#### [Given request]
Copy the rows below word for word, beginning with the line that contains "Focus the Критерий input field" and continuing through the last of the rows. Leave the pictures out of your answer.

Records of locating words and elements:

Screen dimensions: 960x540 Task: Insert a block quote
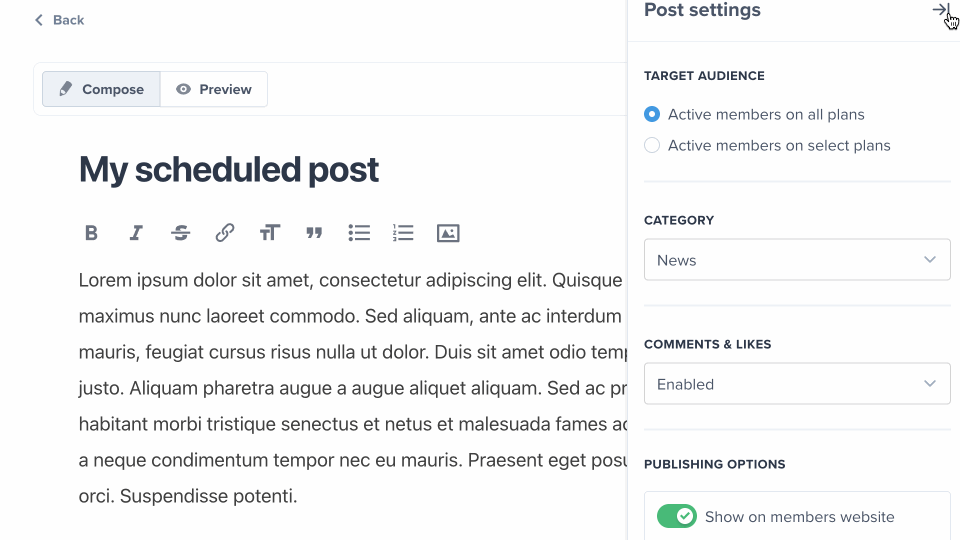tap(314, 233)
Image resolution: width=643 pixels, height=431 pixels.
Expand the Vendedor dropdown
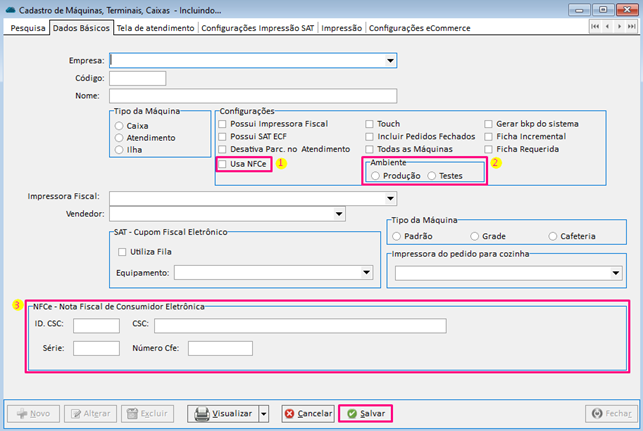(339, 214)
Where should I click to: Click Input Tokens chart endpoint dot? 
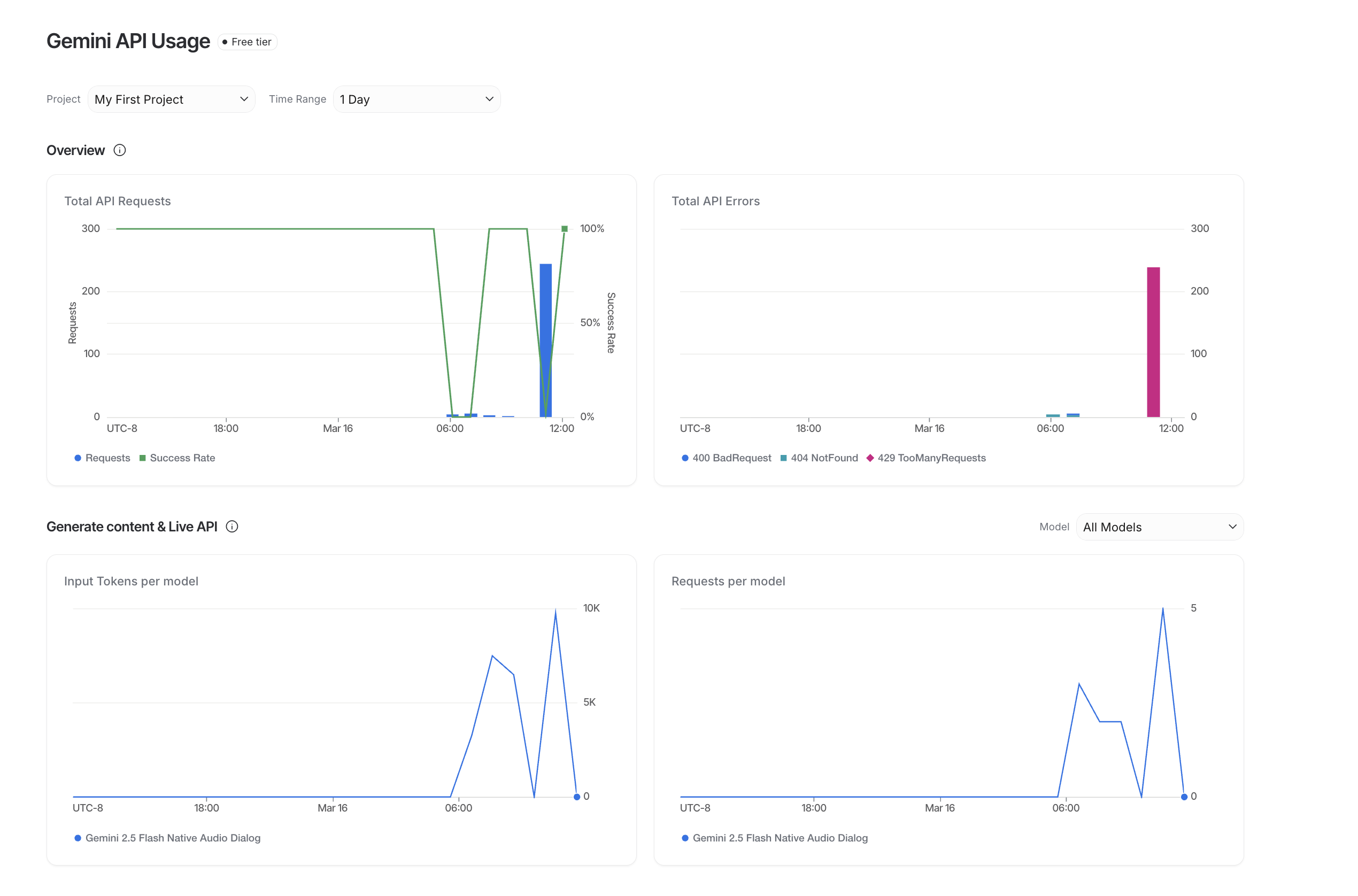point(577,797)

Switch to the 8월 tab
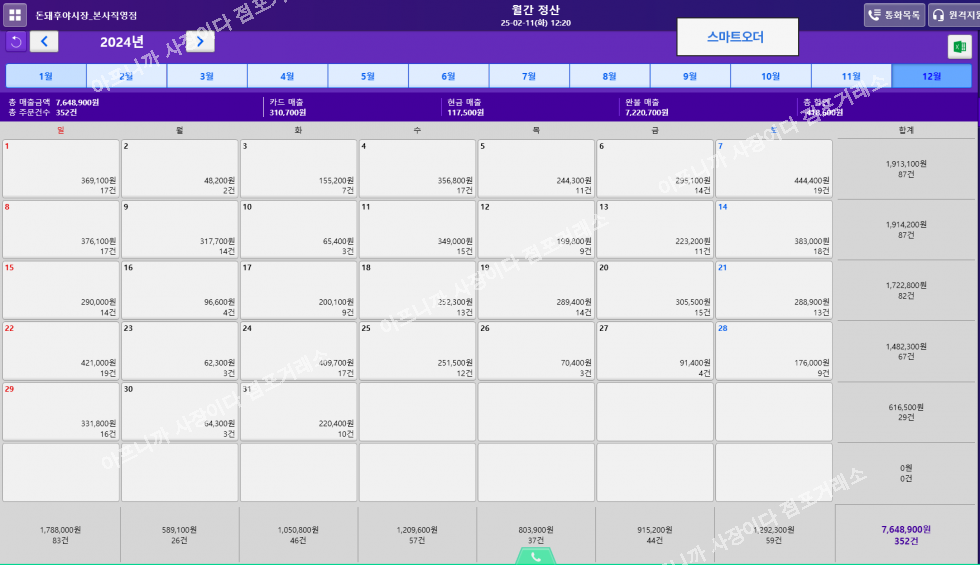(610, 76)
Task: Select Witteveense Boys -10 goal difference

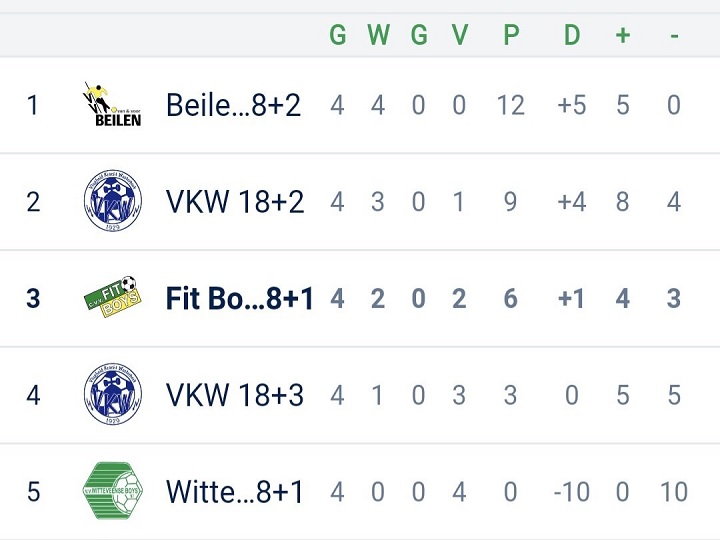Action: [x=572, y=492]
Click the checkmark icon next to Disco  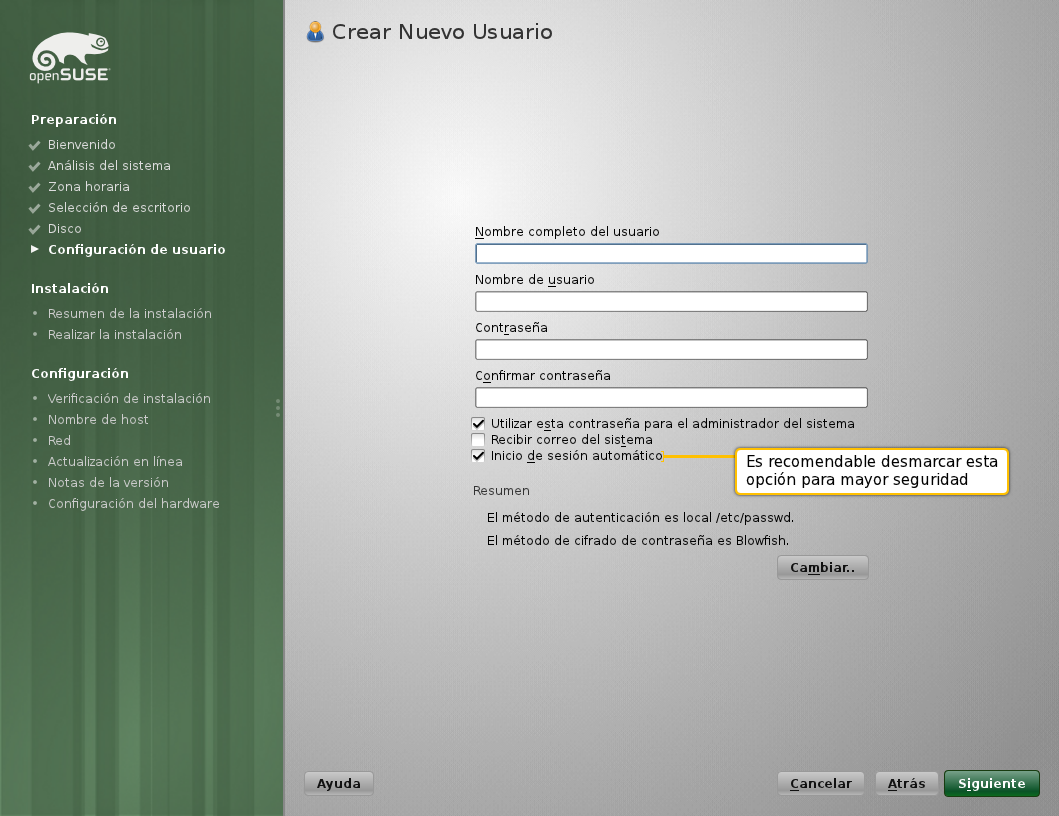click(x=35, y=229)
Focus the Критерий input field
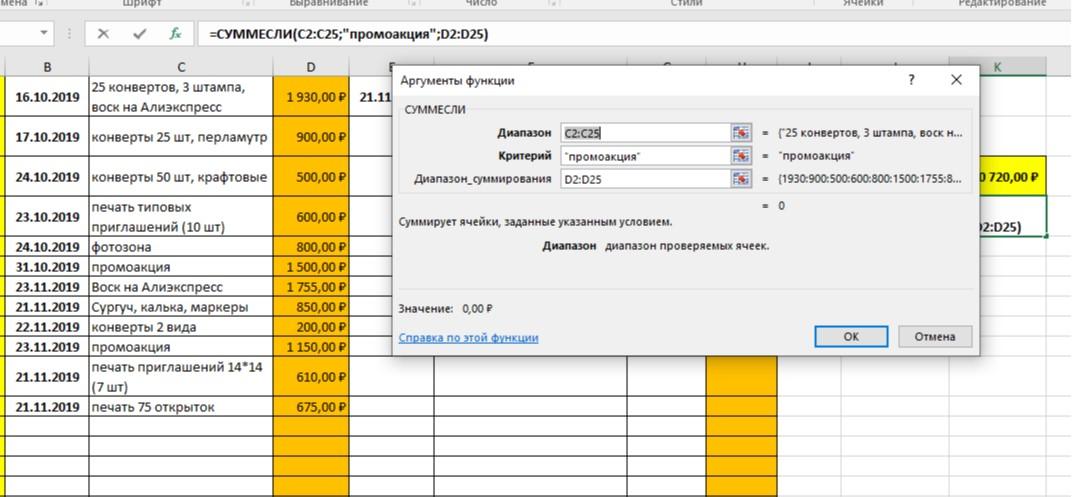Viewport: 1072px width, 497px height. click(645, 156)
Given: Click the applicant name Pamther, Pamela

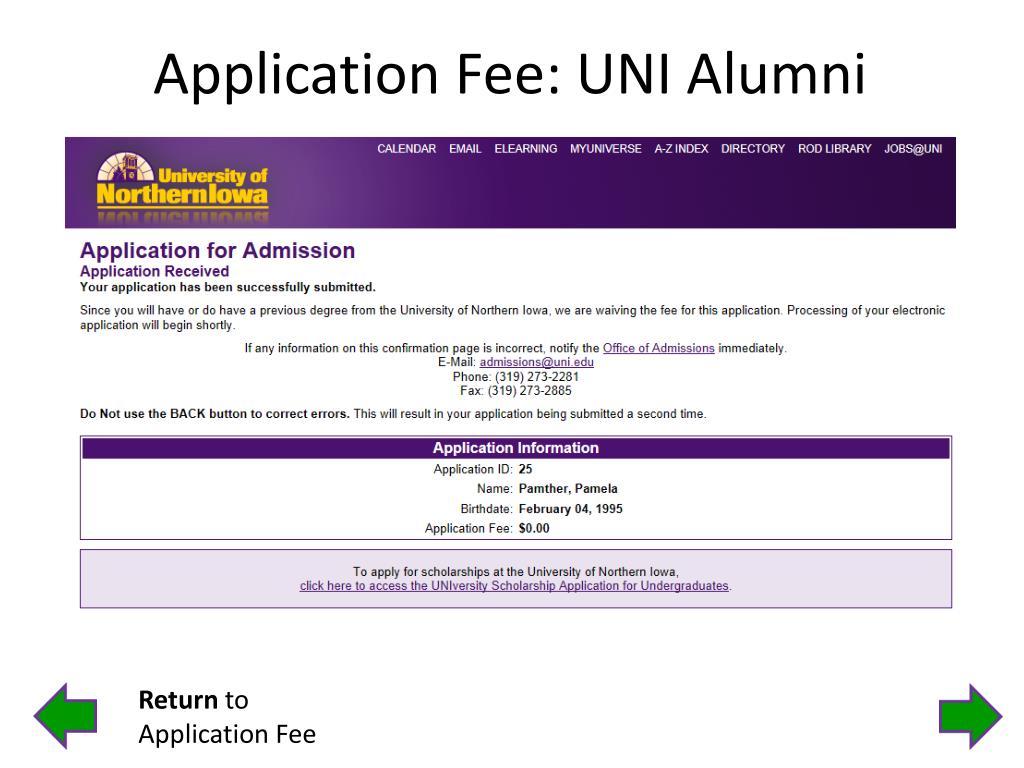Looking at the screenshot, I should tap(568, 488).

#### [Result of the task]
Focus the Критерий input field
Viewport: 1072px width, 497px height. click(645, 156)
Given: Click the applicant name Pamther, Pamela

Looking at the screenshot, I should tap(568, 488).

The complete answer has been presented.